Deux décisions antérieures favorables
Deux tribunaux administratifs avaient conclu que le comportement d'AA était « grave », mais qu'il avait rétabli sa réputation compte tenu de ses remords et de ses efforts de réinsertion, de l'absence de tout autre incident et du temps écoulé depuis 2009.
Des témoins indépendants avaient mentionné, lors des audiences, qu'AA était « une bonne personne morale », qu'il était rongé par les regrets et qu'il poursuivait toujours ses traitements cliniques et des thérapies de groupe.
Les deux tribunaux avaient donc décidé qu'AA pouvait obtenir un permis, mais à la condition de ne pas se trouver sans surveillance en présence de mineurs.
Le Barreau avait contesté devant la Cour divisionnaire la dernière décision du tribunal d'appel administratif, qui avait confirmé le premier jugement. L'audience avait eu lieu à la fin août à Toronto.
Le Barreau soutenait que l'instance d'appel avait commis une erreur en omettant de bien évaluer l'intérêt public et en particulier celui des enfants, en qualifiant la personnalité d'AA de « bonne personne morale » et en imposant « une condition inexécutable ».

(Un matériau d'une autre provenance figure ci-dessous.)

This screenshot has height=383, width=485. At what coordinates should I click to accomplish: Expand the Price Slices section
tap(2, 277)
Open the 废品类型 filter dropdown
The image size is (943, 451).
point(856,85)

Décision de la Cour divisionnaire
Dans son jugement, la Cour divisionnaire de l'Ontario écrit que la décision du tribunal administratif d'appel était « raisonnable » et que le risque au sujet des mineurs a bel et bien été pris en compte dans l'analyse.
Elle reconnaît que les enfants figurent au nombre des personnes les plus vulnérables de la société et que « leur protection doit être d'une importance primordiale ».
La Cour mentionne néanmoins que « la condition du premier tribunal administratif a été imposée en réponse à l’engagement volontaire d'AA de ne pas être en présence de mineurs sans surveillance », un engagement que l'avocat avait proposé à la Société d’aide à l’enfance et au Barreau.
La Cour reprend le compte rendu du tribunal d'appel administratif. « La preuve est claire : que ce soit par le biais d’un engagement formel ou non, AA a été disposé pendant de nombreuses années à éviter tout contact non surveillé avec des enfants ».
AA a donc respecté sa promesse et démontré la volonté et la capacité de se conformer à l'obligation de ne pas approcher des enfants sans surveillance.
Les deux instances administratives avaient en outre mentionné qu'AA pouvait être qualifié comme étant une personne moralement bonne à cause de son honnêteté et de la transparence dont il fait preuve.
La Cour divisionnaire ajoute que les avocats ne sont pas des médecins, qu'ils ont des relations différentes avec leurs clients et que le risque d'agression sexuelle est plus élevé dans un cabinet médical.
Le Barreau ne peut donc parler, selon elle, de « chaperon » pour soumettre AA à une surveillance comme on le ferait pour un médecin vis-à-vis d'un patient vulnérable en lui assignant une infirmière à ses côtés.
La Cour rejette par ailleurs la requête du Barreau de priver AA de son anonymat. Elle écrit qu'elle a choisi de ne pas interférer à ce sujet dans les décisions des deux tribunaux administratifs.
Le premier tribunal avait statué que l'anonymat d'AA permettrait de préserver les intérêts privés de ses enfants.
Le Barreau arguait toutefois que l'absence de transparence entourant l'identité de l'avocat empêchait de protéger l'intérêt du public.
Aucune date d'audience n'a encore été fixée pour entendre l'appel du Barreau, mais l'ordre précise dans un courriel qu'il compte aussi demander à la Cour d'appel de suspendre le jugement de la Cour divisionnaire en attendant que la cause soit à nouveau entendue.
AA n'a donc toujours pas l'autorisation de pratiquer le droit pour l'instant.